Christian: Let your shortcomings and imperfections fuel you. When you stop striving for perfection you might as well be dead.

Christian Troy: I counted each contraction. Three times. Or were you doing your Kegel exercises?
Grace Santiago: [whispers] Lock the door.

Christian: [after Julia had walked in on him in bed with the twins] I'm sorry. I didn't mean for you to catch me in the middle of a DoubleMint moment right there.

Christian: [attempting to pick up a girl at a lesbian bar] I can munch, dive and fish better than any girl in this place. Plus I have in my possession a very life-like dildo just in case you decide to get kinky.

Abby Mays: Just because I am ugly, doesn't mean I'm attracted to ugly, Dr. Troy. I get all the magazines. I watch MTV. I'm as affected by the media as anyone else.

Ava: Vodka on the rocks? If memory serves, you downed one of these the last time you were here barking up similar hallow threats. Drink up and get out.
[Christian smashes the glass]
Ava: How barbaric. Despite your doctor's degree and sleek veneer of sophistication, when it comes to women and how to treat them, you've crawled right out of the cave.

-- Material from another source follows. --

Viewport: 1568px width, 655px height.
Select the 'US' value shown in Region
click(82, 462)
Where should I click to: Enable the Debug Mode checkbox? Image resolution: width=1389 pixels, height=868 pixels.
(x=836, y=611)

Cake Tasting Hostess: [to Christian and Sean] I'm sorry, I just have to say something: I've been doing this for a lot of years, and you two are the most elegant, sharing couple I've ever met.

Ava: [to Adrian] You are not too old to get a backhand and I'm wearing heavy rings.

Ava: I have no idea you are so puritanical.
Christian: I am a goddamn pilgrim.

Burt Landau: My balls are no longer proportionate to my wang. [Edit] Feels like I got an SUV riding around on training wheels down there.

Burt Landau: Brains, brains can help you recognise an opportunity but it is balls that make you a risk-taker.

Christian Troy: What about the elves? I always thought it was indentured servitude. Are you going to do something about that?

Aidan Stone: Why is it that we're in the plastic surgery capital of the world and we're forced to work with these Miami wannabes? Can you tell me that?
Sean: You are not in charge here! I have seen kids playing doctor who have better surgical technique than you do! I'm giving you an opportunity to be more authentic. I would take it if I were you.

Aidan Stone: What the hell is this shit, Freddy? A musical episode? How gay is that? Come on, this is the kind of desperate schlock you don't do til your fifth season!